Objective »
Reproduce the full text of the special report excerpt on Global Affairs Canada's national security and intelligence activities, word for word.

Text block »
start
Chapter 5: The Committee's Assessment
Special Report on the National Security and Intelligence Activities of Global Affairs Canada
240. In conducting this review, the Committee set out to examine GAC's national security and intelligence activities, its authority to conduct those activities and the governance of those activities. As a result, the Committee has come to understand that the Department, by virtue of its responsibility for managing Canada's international relations and global network of missions, plays an integral role in the security and intelligence community. Among its key roles, GAC works to ensure that the activities of its security and intelligence partners are coherent with the government's broader foreign policy interests and objectives; supports the collection of foreign intelligence within and outside of Canada; and advances Canada's national security interests abroad through its international security programming and its role in responding to terrorist hostage-takings.
241. However, the Committee's review of the Department's activities has revealed a significant imbalance between the Department's broad and significant roles and the governance mechanisms which underpin these responsibilities and activities. Governance is the combination of internal and external structures and processes - including formalized policies, procedures and oversight committees - that ensure continuity and institutional memory, and support decision-making and accountability. In other words, governance is the foundation upon which decisions are made, activities are conducted and accountability is maintained. The Committee identified three areas where the weaknesses in governance are most prominent: the Department's role in the government's response to terrorist-hostage-taking; GAC's support to foreign intelligence activities; and the Department's management of foreign policy risk. These areas are addressed in turn below.
end
Stored dataset items
start
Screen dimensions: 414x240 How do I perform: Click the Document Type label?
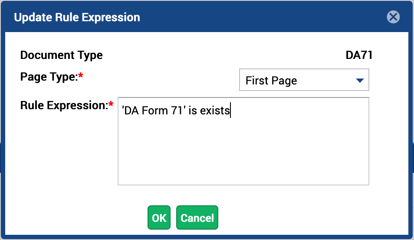click(62, 55)
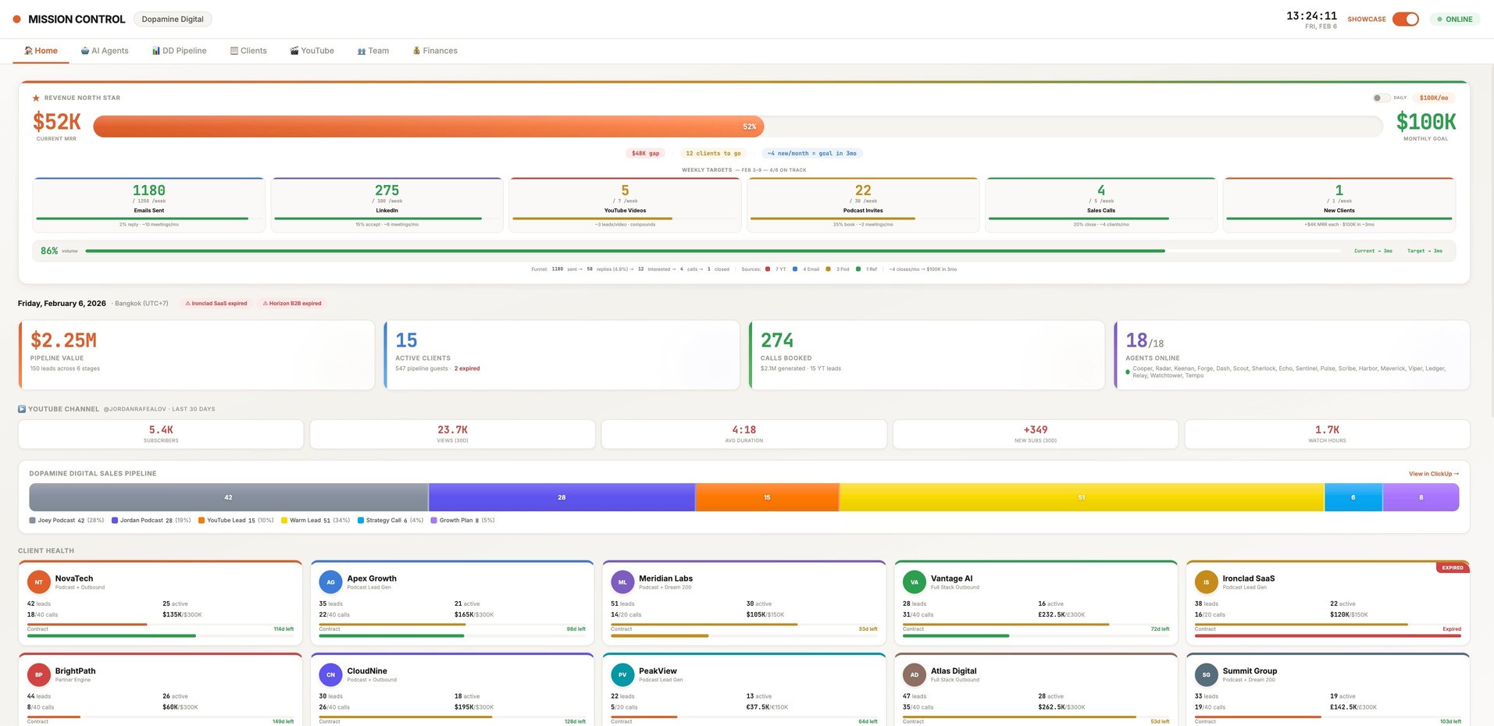Open the Dopamine Digital workspace selector
Viewport: 1494px width, 726px height.
pyautogui.click(x=172, y=19)
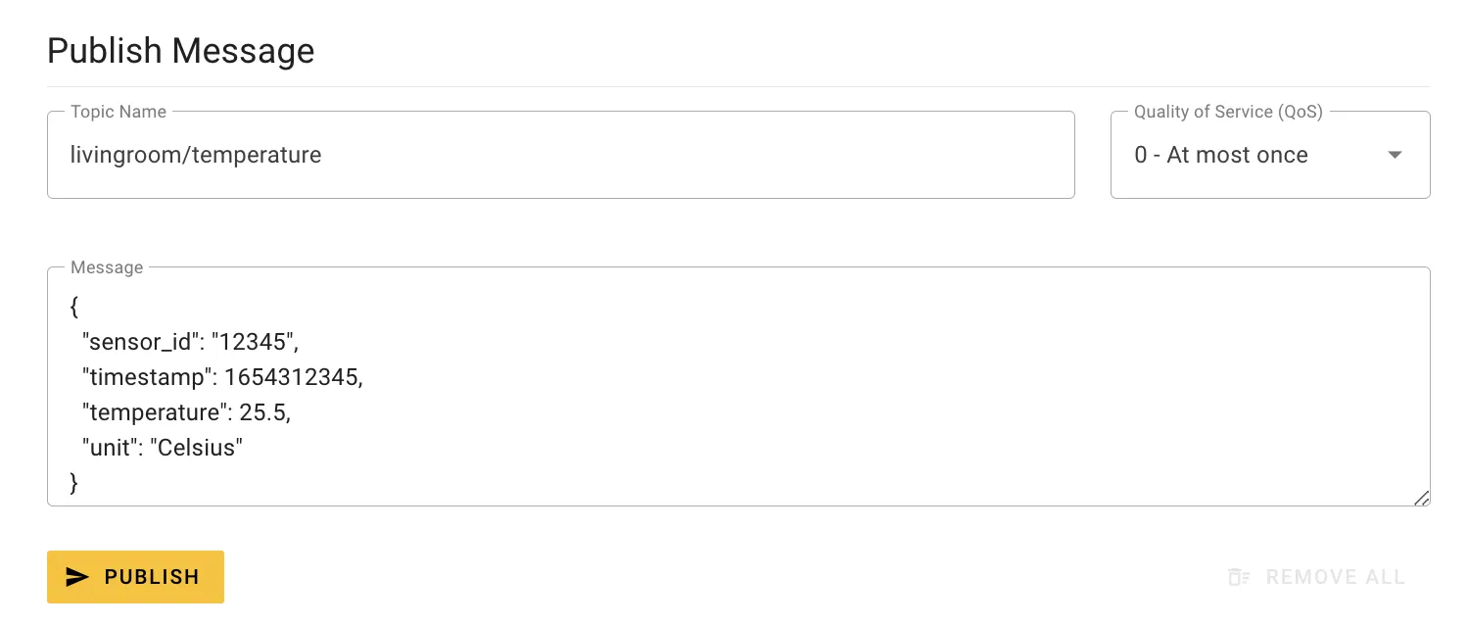
Task: Select the '0 - At most once' value
Action: point(1221,155)
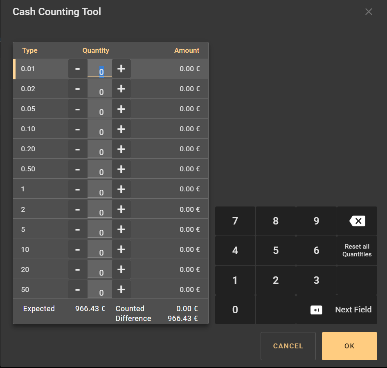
end
Answer for the task »
Chapter 5: The Committee's Assessment
Special Report on the National Security and Intelligence Activities of Global Affairs Canada
240. In conducting this review, the Committee set out to examine GAC's national security and intelligence activities, its authority to conduct those activities and the governance of those activities. As a result, the Committee has come to understand that the Department, by virtue of its responsibility for managing Canada's international relations and global network of missions, plays an integral role in the security and intelligence community. Among its key roles, GAC works to ensure that the activities of its security and intelligence partners are coherent with the government's broader foreign policy interests and objectives; supports the collection of foreign intelligence within and outside of Canada; and advances Canada's national security interests abroad through its international security programming and its role in responding to terrorist hostage-takings.
241. However, the Committee's review of the Department's activities has revealed a significant imbalance between the Department's broad and significant roles and the governance mechanisms which underpin these responsibilities and activities. Governance is the combination of internal and external structures and processes - including formalized policies, procedures and oversight committees - that ensure continuity and institutional memory, and support decision-making and accountability. In other words, governance is the foundation upon which decisions are made, activities are conducted and accountability is maintained. The Committee identified three areas where the weaknesses in governance are most prominent: the Department's role in the government's response to terrorist-hostage-taking; GAC's support to foreign intelligence activities; and the Department's management of foreign policy risk. These areas are addressed in turn below.